Есть одно безобразное выражение, обозначающее чудовищный факт, и я должен осмелиться его употребить — подонки общества. Когда я впервые его услышал и понял его ужасный смысл, я всем сердцем почувствовал, что если эти подонки — неотъемлемое условие современной цивилизации, как некоторые открыто, а многие молчаливо признают, то в таком случае эта цивилизация несет в себе яд, который однажды должен ее погубить, точно так же как была погублена ее старшая сестра. Если цивилизация не должна идти дальше, лучше бы ей и не достигать теперешнего уровня. Если она не ставит своей целью избавиться от этого проклятия и внести собственную лепту в созидание для всех людей жизни достойной и счастливой, для людей, которые ею же рождены и на рождение которых она неустанно тратит свою энергию, — то в таком случае она предстает как организованная несправедливость, как обыкновенное орудие угнетения, значительно более тяжелого, чем прежние, потому что ее претензии больше, ее рабство утонченней, а ее владычество труднее сбросить, ибо оно покоится на прочном фундаменте мещанского благополучия и комфорта.
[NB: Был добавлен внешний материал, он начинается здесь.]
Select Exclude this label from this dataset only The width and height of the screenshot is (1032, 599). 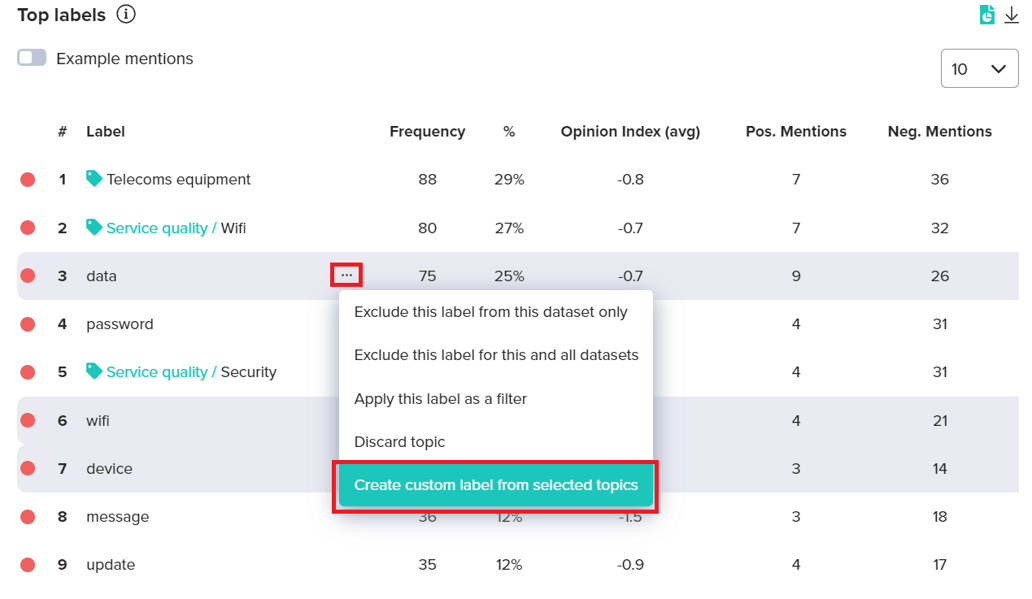coord(491,312)
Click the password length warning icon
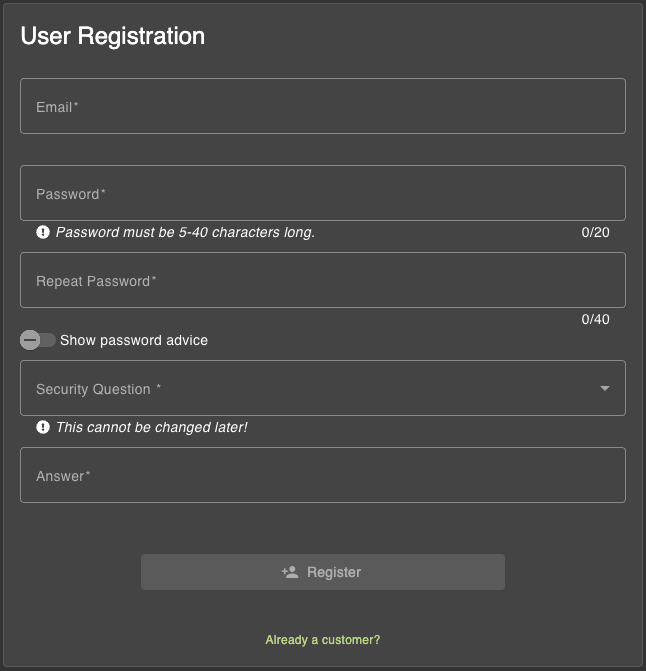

Разумеется, все это не может существовать. Несомненно, повсюду просыпается четкое сознание несправедливости. Но наличие низших социальных слоев все еще препятствует усилиям современной цивилизации возвысить человеческое бытие над простым размножением людей и добыванием денег. Решение этой проблемы осложняется, во-первых, наследием веков насилия и почти сознательной звериной несправедливости, а во-вторых, веков безрассудства, суетности и слепоты. Все те, кто хоть сколько-нибудь думает о будущем мира, так или иначе стремятся избавить его от этого позора.
В этом, по моему мнению, и состоит смысл народного образования{11}, которое мы начали распространять и которое, несомненно, уже приносит свои плоды и принесет еще большие, когда все люди будут образованными не благодаря деньгам, которыми владеют они или их родители, а благодаря собственным умственным способностям.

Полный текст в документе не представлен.